• 担当課題 1: 颯式の解説に照らし、次の記述(a)〜(c)がそれぞれ本文と一致するかを「はい」か「いいえ」で答え、判断の根拠となる本文の語句を正確に引用してください。(a) 颯式は安定ソートである。(b) 颯式は再帰を用いる。(c) 颯式の最悪計算量はO(N²)である。
• 担当課題 2: 颯式の解説のうち、「- 値を外部領域に置く際、以下のルールを適用します。」を含む箇所から書き出し、「- Part群をマージします。」の直後で止めて、その範囲を一字も変えずに出力してください。

• 提供抜粋:
◆ ◆ ◆ ◆
颯式
颯式(はやてしき)は、「クイックソート種より高速」を目指した、マージソートの改良アルゴリズムです。
以下の特徴があります。
- 比較ソート
- 安定ソート
- 外部領域:N
- 最良:O(N)
- 平均:O(N log N)
- 最悪:O(N log N)
- 再帰:無し
リポジトリ
基本となるアルゴリズム
- 外部領域を、2Nの連続帯として見立てます。
- 値を外部領域に置く際、以下のルールを適用します。
- (最大値 ≦ 値)であれば、昇順列の上側に置き、最大値を更新します。
- (値 < 最小値)であれば、降順列の下側に置き、最小値を更新します。
- (最小値 ≦ 値 < 最大値)であれば、新しい値(最大値であり最小値)を昇順列に置き、それまでに並べた値群をPartとします。
- Part群をマージします。
◆ ◆ ◆ ◆
• 確認用データ:
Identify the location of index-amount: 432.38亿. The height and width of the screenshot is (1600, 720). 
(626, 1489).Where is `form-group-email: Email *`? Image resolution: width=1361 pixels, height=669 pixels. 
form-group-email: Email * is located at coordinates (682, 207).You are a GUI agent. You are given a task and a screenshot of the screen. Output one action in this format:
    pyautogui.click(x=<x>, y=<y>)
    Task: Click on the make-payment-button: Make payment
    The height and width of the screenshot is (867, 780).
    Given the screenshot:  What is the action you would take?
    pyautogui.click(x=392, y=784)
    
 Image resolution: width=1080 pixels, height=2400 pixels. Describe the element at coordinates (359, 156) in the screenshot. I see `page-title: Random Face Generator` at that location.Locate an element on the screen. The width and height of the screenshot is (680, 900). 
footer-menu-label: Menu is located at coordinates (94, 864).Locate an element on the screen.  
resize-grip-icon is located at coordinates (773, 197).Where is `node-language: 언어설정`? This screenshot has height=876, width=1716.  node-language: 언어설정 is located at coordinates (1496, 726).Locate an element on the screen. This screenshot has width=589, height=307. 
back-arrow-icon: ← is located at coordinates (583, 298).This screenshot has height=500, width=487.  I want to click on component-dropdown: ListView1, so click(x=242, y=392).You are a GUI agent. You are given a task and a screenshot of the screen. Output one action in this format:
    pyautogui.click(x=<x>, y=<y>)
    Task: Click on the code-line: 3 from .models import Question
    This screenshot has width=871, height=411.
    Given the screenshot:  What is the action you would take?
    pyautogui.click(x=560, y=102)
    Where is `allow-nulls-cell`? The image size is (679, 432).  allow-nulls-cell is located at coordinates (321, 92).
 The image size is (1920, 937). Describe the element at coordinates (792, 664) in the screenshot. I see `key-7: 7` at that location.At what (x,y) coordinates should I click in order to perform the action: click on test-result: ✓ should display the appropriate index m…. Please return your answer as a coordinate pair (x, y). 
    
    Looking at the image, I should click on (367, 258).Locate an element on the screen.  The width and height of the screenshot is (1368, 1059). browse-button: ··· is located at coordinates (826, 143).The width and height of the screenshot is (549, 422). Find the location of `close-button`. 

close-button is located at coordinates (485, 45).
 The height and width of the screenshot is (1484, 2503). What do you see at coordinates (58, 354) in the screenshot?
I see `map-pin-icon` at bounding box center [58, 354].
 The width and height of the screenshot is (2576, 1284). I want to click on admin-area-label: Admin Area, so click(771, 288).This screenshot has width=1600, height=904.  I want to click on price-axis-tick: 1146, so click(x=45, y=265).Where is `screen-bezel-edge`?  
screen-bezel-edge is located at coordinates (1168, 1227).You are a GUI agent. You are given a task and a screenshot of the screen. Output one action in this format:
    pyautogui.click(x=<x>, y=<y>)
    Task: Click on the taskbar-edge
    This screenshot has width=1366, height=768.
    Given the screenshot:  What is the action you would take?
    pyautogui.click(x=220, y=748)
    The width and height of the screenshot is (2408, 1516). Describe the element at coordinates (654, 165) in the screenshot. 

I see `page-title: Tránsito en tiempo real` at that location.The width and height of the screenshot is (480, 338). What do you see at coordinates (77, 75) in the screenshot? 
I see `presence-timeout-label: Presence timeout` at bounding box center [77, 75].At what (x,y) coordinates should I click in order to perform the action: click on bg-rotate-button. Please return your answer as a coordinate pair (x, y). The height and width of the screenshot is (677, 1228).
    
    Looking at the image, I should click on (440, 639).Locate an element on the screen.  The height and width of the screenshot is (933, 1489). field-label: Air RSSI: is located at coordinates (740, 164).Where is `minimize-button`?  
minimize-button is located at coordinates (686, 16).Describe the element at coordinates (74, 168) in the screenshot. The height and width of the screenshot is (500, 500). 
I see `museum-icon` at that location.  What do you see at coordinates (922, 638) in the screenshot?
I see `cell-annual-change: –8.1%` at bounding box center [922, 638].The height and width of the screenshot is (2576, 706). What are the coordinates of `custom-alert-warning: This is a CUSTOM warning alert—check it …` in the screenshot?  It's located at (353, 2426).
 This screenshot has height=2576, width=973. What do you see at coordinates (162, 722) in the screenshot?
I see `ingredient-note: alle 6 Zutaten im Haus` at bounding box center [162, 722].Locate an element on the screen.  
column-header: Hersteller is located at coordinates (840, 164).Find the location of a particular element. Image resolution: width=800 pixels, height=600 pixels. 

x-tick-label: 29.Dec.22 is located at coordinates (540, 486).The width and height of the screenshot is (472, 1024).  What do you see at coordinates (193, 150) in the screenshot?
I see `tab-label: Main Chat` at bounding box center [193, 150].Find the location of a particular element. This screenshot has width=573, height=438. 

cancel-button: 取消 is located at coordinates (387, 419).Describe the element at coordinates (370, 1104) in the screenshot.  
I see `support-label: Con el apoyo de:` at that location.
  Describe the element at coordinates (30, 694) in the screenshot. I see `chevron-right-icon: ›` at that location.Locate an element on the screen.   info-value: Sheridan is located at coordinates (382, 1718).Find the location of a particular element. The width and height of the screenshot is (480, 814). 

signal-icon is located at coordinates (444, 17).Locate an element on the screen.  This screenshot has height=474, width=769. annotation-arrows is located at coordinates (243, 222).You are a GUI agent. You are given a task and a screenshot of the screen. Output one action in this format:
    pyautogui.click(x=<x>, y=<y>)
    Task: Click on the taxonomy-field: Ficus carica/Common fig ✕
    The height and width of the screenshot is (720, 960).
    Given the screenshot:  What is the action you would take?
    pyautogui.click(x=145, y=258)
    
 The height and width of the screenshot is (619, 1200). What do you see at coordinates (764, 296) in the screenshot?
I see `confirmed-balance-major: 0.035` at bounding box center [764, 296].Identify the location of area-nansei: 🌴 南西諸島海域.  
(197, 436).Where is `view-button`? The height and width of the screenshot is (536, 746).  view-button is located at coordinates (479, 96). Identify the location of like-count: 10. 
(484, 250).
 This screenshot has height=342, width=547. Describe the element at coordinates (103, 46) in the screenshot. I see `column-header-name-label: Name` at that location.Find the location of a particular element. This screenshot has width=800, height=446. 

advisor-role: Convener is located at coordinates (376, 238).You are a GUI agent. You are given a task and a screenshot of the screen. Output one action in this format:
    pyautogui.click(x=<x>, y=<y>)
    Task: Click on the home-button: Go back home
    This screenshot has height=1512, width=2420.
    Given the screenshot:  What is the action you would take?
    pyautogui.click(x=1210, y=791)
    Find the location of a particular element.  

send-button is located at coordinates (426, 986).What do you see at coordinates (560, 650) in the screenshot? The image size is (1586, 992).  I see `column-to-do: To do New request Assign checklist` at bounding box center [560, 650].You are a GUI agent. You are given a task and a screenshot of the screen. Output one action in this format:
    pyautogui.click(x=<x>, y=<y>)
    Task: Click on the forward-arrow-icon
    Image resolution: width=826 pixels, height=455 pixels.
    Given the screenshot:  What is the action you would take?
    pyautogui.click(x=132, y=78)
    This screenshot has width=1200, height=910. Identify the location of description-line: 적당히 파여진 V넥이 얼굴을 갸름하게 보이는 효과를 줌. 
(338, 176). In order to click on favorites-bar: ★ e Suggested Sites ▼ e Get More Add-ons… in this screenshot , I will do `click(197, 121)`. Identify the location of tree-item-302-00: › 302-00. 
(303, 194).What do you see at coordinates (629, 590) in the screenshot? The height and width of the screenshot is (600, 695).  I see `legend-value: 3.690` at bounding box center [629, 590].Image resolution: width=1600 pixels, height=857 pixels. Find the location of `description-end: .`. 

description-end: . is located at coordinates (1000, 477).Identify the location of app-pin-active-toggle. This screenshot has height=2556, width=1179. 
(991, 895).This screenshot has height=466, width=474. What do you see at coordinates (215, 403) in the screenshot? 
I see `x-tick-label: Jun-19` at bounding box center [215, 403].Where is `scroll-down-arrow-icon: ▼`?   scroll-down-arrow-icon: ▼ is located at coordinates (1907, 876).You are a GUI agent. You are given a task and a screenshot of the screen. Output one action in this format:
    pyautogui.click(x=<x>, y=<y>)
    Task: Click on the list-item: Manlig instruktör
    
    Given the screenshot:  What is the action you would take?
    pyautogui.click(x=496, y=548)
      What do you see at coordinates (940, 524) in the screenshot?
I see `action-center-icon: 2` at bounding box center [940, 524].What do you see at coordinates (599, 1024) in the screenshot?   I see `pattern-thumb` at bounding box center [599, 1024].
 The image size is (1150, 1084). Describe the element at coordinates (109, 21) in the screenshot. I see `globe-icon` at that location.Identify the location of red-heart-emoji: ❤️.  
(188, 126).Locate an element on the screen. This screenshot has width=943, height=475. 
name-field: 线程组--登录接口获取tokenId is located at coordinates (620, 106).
◆ ◆ ◆ ◆
• 解答欄 1:
(a) はい。「安定ソート」
(b) いいえ。「再帰:無し」
(c) いいえ。「最悪:O(N log N)」

• 解答欄 2:
- 値を外部領域に置く際、以下のルールを適用します。
- (最大値 ≦ 値)であれば、昇順列の上側に置き、最大値を更新します。
- (値 < 最小値)であれば、降順列の下側に置き、最小値を更新します。
- (最小値 ≦ 値 < 最大値)であれば、新しい値(最大値であり最小値)を昇順列に置き、それまでに並べた値群をPartとします。
- Part群をマージします。